We use a similar approach in this section to find volume under a surface.
Let $R$ be a closed, bounded region in the $x$-$y$ plane and let $z=f(x,y)$ be a continuous function defined on $R$. We wish to find the signed volume under the surface of $f$ over $R$. (We use the term “signed volume” to denote that space above the $x$-$y$ plane, under $f$, will have a positive volume; space above $f$ and under the $x$-$y$ plane will have a “negative” volume, similar to the notion of signed area used before.)
We start by partitioning $R$ into $n$ rectangular subregions as shown in Figure 14.2.1(a). For simplicity’s sake, we let all widths be $\mathrm{\Delta}x$ and all heights be $\mathrm{\Delta}y$. Note that the sum of the areas of the rectangles is not equal to the area of $R$, but rather is a close approximation.
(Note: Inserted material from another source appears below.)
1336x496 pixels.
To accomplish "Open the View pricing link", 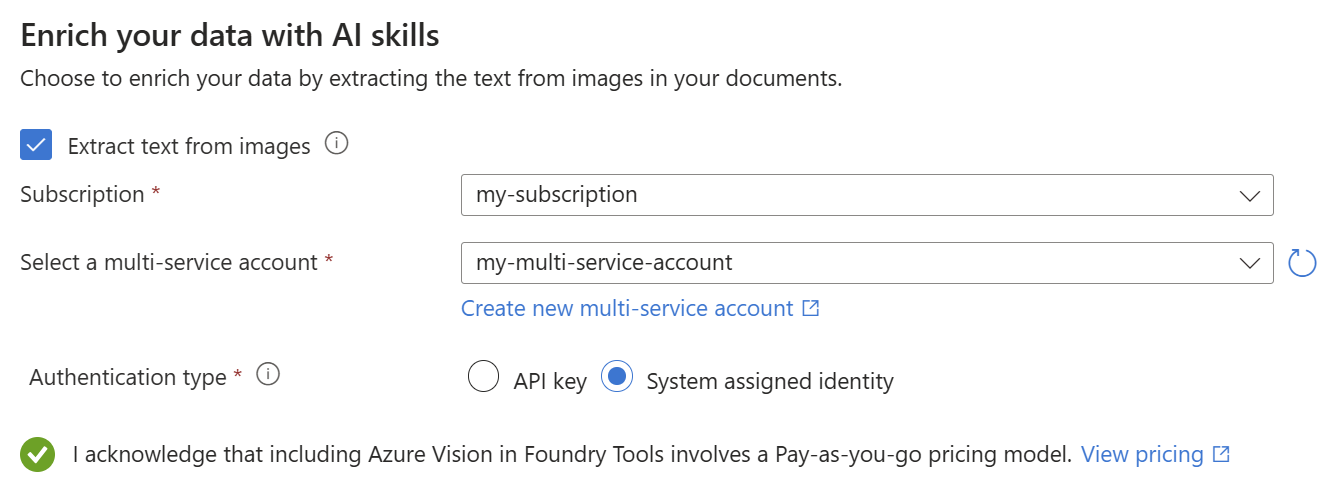I will pyautogui.click(x=1142, y=454).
Arbitrarily number the rectangles 1 through $n$, and pick a point $({x}_{i},{y}_{i})$ in the ${i}^{\text{th}}$ subregion.
The volume of the rectangular solid whose base is the ${i}^{\text{th}}$ subregion and whose height is $f({x}_{i},{y}_{i})$ is ${V}_{i}=f({x}_{i},{y}_{i})\mathrm{\Delta}x\mathrm{\Delta}y$. Such a solid is shown in Figure 14.2.1(b). Note how this rectangular solid only approximates the true volume under the surface; part of the solid is above the surface and part is below.
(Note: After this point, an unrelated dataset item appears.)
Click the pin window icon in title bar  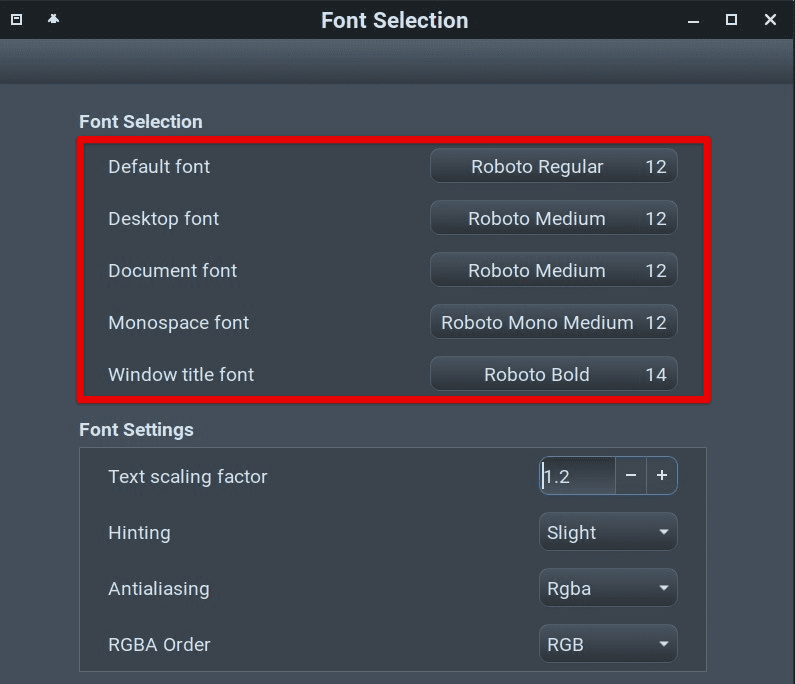[53, 20]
For each subregion ${R}_{i}$ used to approximate $R$, create the rectangular solid with base area $\mathrm{\Delta}x\mathrm{\Delta}y$ and height $f({x}_{i},{y}_{i})$. The sum of all rectangular solids is
$$\sum _{i=1}^{n}f({x}_{i},{y}_{i})\mathrm{\Delta}x\mathrm{\Delta}y.$$ |
This approximates the signed volume under $f$ over $R$. As we have done before, to get a better approximation we can use more rectangles to approximate the region $R$.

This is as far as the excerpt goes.